Imma go nap.

So I woke up today with many things I needed to get done. I promised myself that I am going to eat breakfast and then go straight to school to get all my assignments done.


After I finished eating my breakfast(which was really lunch because I woke up at 11) my eyes are were tired and I felt sleepy. So, I took a nap.


Now that I am working on my learning project, I wondered, “Did that nap I took benefit me or hinder me?”

I decided to go back to Thomas Frank because I really enjoyed his video on my last blog post and learned quite a bit from it, hoping that he had a video on naps.

TA-DA! He did!

And he did not disappoint!

Thomas said that naps can benefit you, decreasing fatigue, more energy, and helps memory consolidation. I had no idea what memory consolidation meant so I did a little research. The verywellmind site said that, in a nut shell, it is just how well you remember something. It also states that sleep may be important in memory consolidation. The experts have suggested it and I am not one to complain about being able to take naps.

In Thomas’ video, he talks about a Circadian rhythm and while I also do not know what this is, I learned all I needed to know about it. Most people’s energy level will be at its lowest around 2-4 AM, when most are asleep. However, at around 1-3PM, the energy level will be at a low point again. So there’s a reason why you may be wanting to take a nap in the afternoon.

Now to talk about how to take a power nap that you wake up to revitalized and ready to take on the day again instead of waking up groggy.

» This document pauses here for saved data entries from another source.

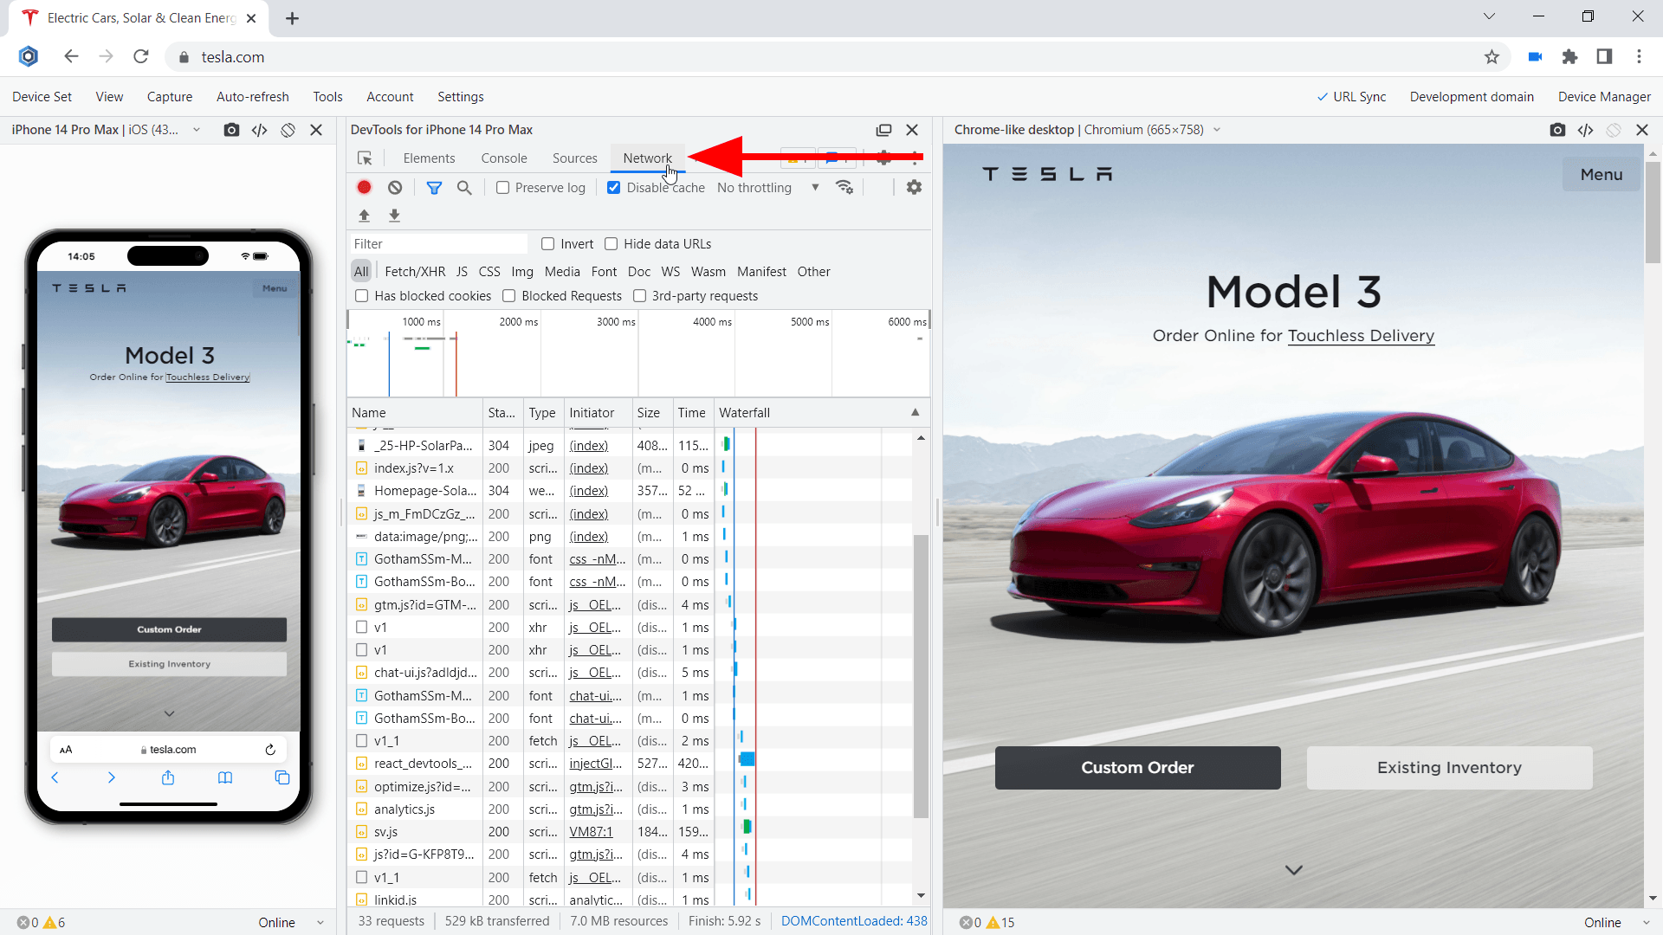Expand iPhone 14 Pro Max device selector
This screenshot has height=935, width=1663.
pyautogui.click(x=197, y=130)
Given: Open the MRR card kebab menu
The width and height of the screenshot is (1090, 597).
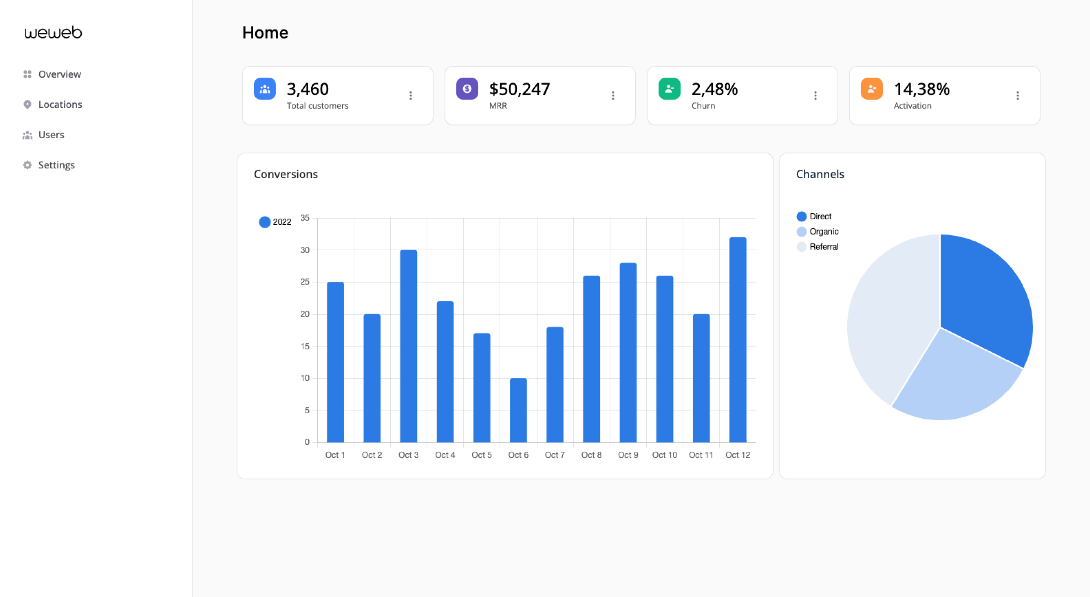Looking at the screenshot, I should [x=613, y=96].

The first tip he gives is the duration of the nap. He suggests taking a 10-20 minute nap because of the sleep cycle. When you are sleeping, you go through different stages of sleeping which starts over in 90 minute periods. When you wake up in the later stages of your sleep, you will wake up feeling groggy. So, unless you can sleep for a full 90 minutes, he suggests limiting the naps to 10-20 minutes.

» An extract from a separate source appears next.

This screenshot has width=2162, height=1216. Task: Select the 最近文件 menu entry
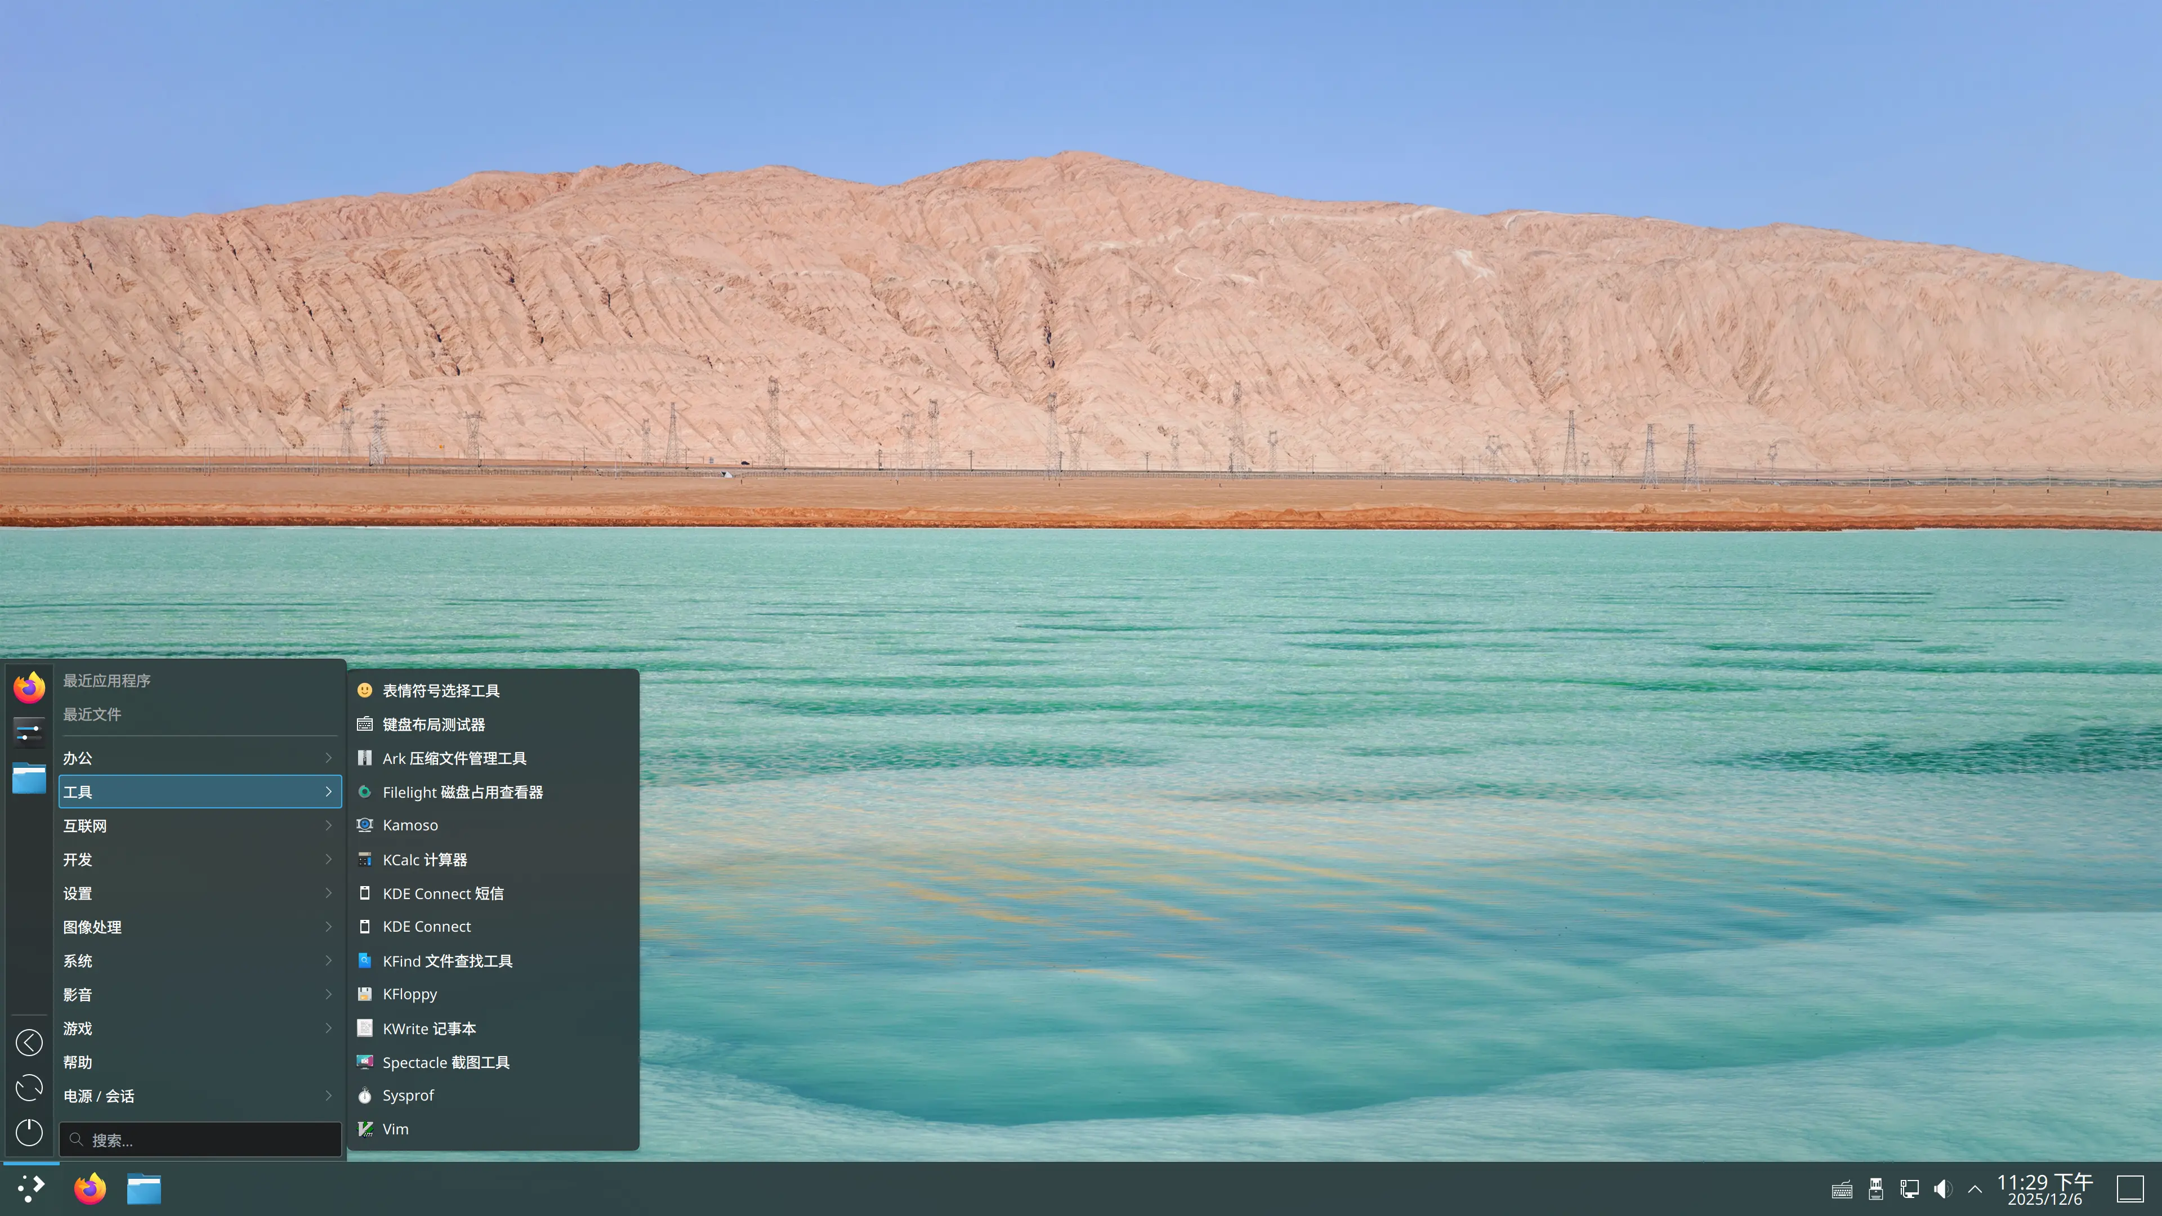pos(92,714)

The second tip is that even though you may take 10 minutes to actually fall asleep, giving you only a 10 minute nap, the act of just closing your eyes and relaxing has its own benefits. The third tip he gives is the use of eye mask, earplugs or noise cancelling headphones so you get an undisturbed and quality nap.

He also suggest using apps to help you fall asleep. He recommends using pzizz (almost looks like pizza so I will probably pronounce is pizza in real life). I will not be going in to detail about the app because I personally prefer to sleep in a quiet environment with no noise. It also isn’t very useful when you have earplugs in like Thomas suggested you use.

The last tip he suggests is also one I will probably stay away from. He suggest taking a “coffee nap” which is basically you drink coffee and then you go nap right after for 20 minutes. The reasoning behind this is that coffee does not actually wake people up, it makes them feel tired less quickly. The caffeine also takes about 20 minutes for it to kick in so if you take a nap right after you drink coffee you will wake up less refreshed and the caffeine will start to kick in. I personally stay away from coffee as much as possible because it works too well on me. If I drink at 7AM, it keeps me up till 4AM (that’s almost the WHOLE DAY).

While I was watching his video, it got me thinking. Naps can benefit your learning, the video stated that Thomas Edison and Beethoven took naps to boost their creativity. It seems like there are many benefits to taking an afternoon nap, so should schools implement a nap time? Tell me what you guys think of taking naps in school!